Plato’s Cave: Lost in the symbolic system

Plato’s Cave

More than two thousand years ago, philosopher Plato, came up with an idea that the human knowledge system was based on unreal, imaginary observation of the actual world. In his book, The Republic, he explained the idea with an metaphor.

Behold! Human beings living in a underground den, which has a mouth open towards the light and reaching all along the den; here they have been from their childhood, and have their legs and necks chained so that they cannot move, and can only see before them, being prevented by the chains from turning round their heads. Above and behind them a fire is blazing at a distance, and between the fire and the prisoners there is a raised way; and you will see, if you look, a low wall built along the way, like the screen which marionette players have in front of them, over which they show the puppets.

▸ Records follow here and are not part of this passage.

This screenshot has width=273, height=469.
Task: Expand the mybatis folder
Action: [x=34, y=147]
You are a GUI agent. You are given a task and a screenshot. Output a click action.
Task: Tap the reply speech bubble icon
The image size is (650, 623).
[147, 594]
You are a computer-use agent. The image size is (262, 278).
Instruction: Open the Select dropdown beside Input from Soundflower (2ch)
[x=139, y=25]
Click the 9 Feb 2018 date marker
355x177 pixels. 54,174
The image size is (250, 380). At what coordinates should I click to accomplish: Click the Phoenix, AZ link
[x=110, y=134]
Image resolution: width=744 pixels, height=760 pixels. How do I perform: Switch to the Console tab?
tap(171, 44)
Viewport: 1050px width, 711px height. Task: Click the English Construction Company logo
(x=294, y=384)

The discussion above, however, is not the most horror thing of the metaphor, but the following.

And now look again, and see what will naturally follow if the prisoners are released and disabused of their error. At first, when any of them is liberated and compelled suddenly to stand up and turn his neck round and walk and look towards the light, he will suffer sharp pains; the glare will distress him, and he will be unable to see the realities of which in his former state he had seen the shadows; and then conceive some one saying to him, that what he saw before was an illusion, but that now, when he is approaching nearer to being and his eye is turned towards more real existence, he has a clearer vision, -what will be his reply? And you may further imagine that his instructor is pointing to the objects as they pass and requiring him to name them, — will he not be perplexed? Will he not fancy that the shadows which he formerly saw are truer than the objects which are now shown to him?

From ancient times, our ancestors gradually found out our brain were not able to process far too complex data. So we started to analyze things and construct models for those in the natural world.

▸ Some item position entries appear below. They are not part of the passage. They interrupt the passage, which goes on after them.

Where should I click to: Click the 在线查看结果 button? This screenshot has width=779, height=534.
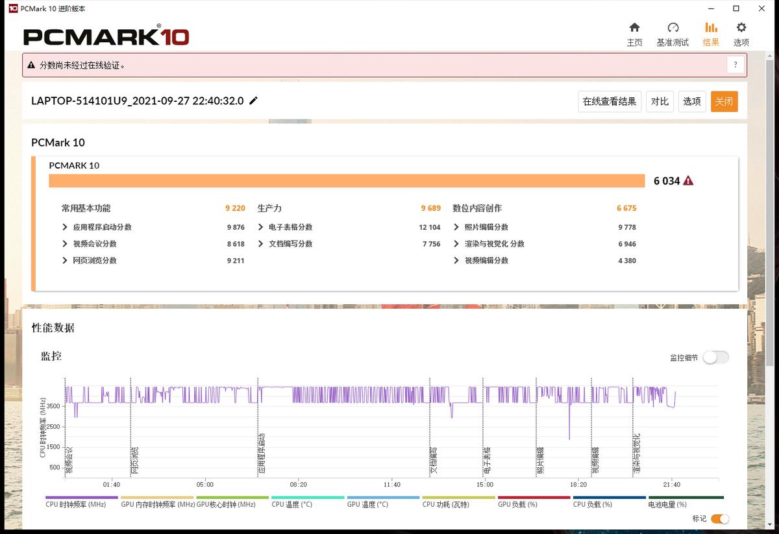(x=609, y=101)
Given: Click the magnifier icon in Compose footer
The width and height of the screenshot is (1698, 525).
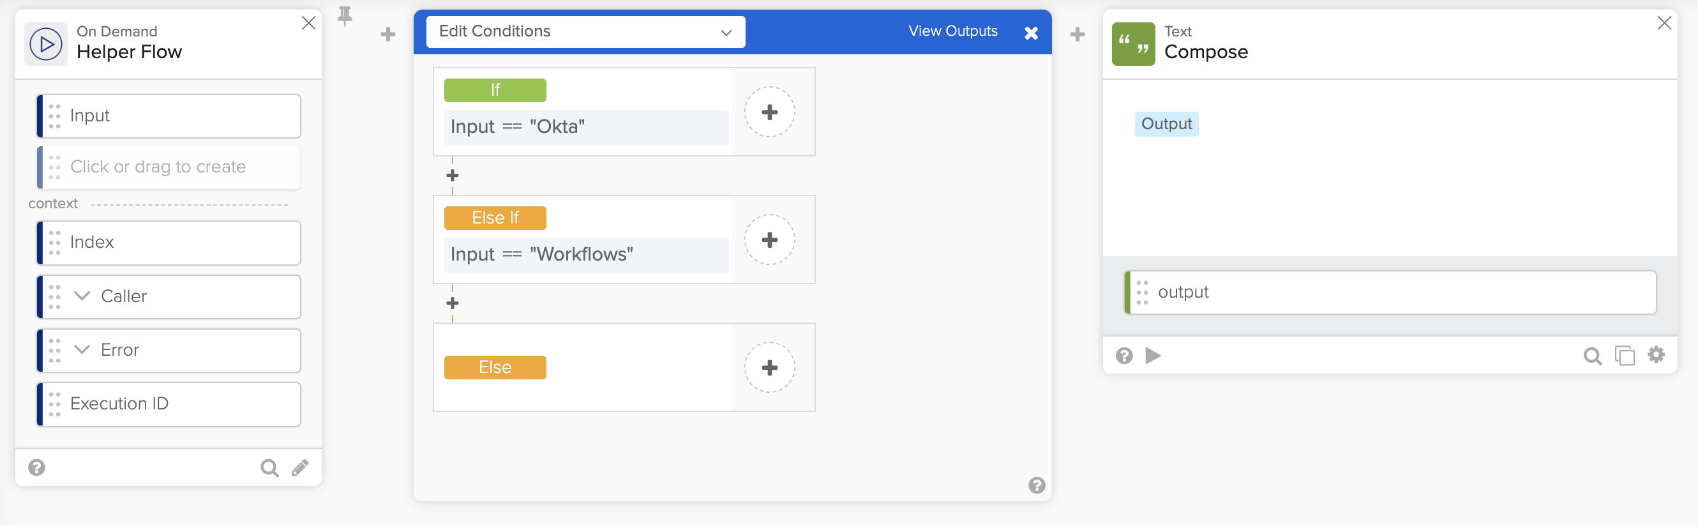Looking at the screenshot, I should click(x=1592, y=356).
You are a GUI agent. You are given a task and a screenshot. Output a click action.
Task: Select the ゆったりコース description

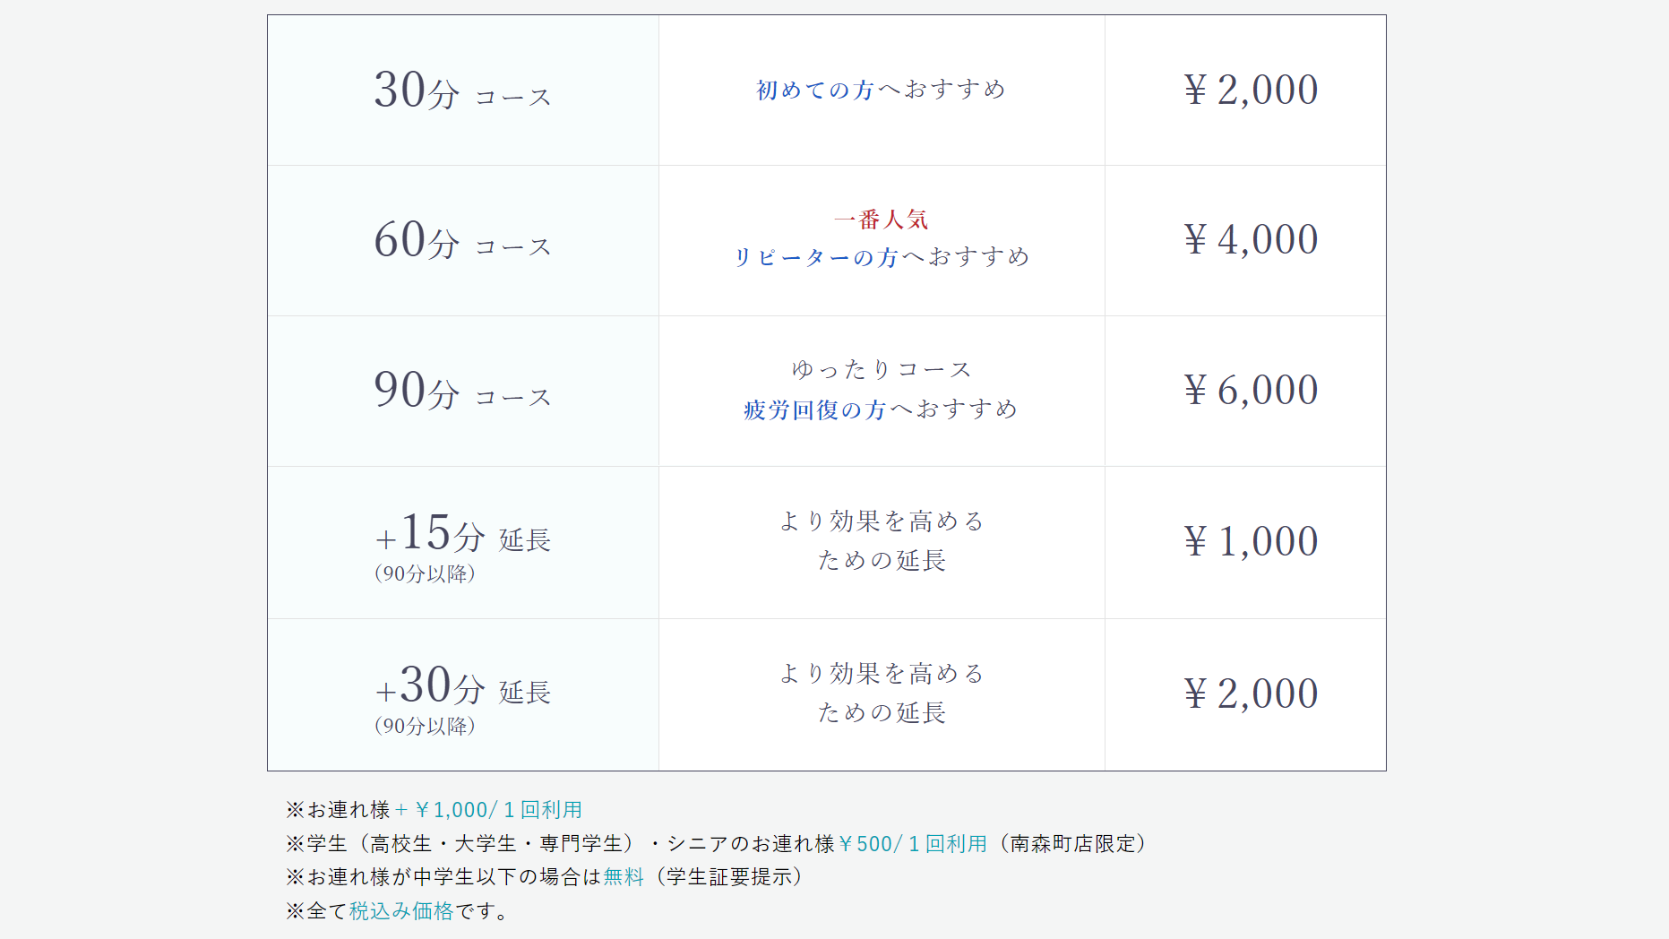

We started to define everything in a simple way. We thought of the edges of everything as lines, which formed shapes, solids and so on. Then we found that our natural language system was not accurate enough to power the logical and abstract thinking, therefore we built a new symbolic system called mathematics.

Is this a gate to heaven, or the abyss to the hell?

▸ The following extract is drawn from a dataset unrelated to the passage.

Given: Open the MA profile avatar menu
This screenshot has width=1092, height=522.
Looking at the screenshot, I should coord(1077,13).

The modern logistics point out that our mathematics is essentially a first-order predicate logic, which defines symbols and axiomatize their algorithms. For example, in the N set, we define ‘a+b‘ as outputing the next bth number of a, but why don’t we define as others? The answer is clear – the original definition is ACTUAL.

There’s always a question that why math can describe the real world so accurately. There’s no other reasons but because it’s a enough complete system – Godel’s completeness theorem works well on it – and it’s based on ACTUAL axioms. Any natural language can describe the cosmos accurately as well.

Any natural language can describe the cosmos accurately as well.

Perhaps, I wonder, everything we have done on math, from calculus to linear algebra, from logic to group theory, is not the true answer to the world. Like the answer 42 after thousands of millions of years’ calculation, maybe in the end, we draw water with a sieve.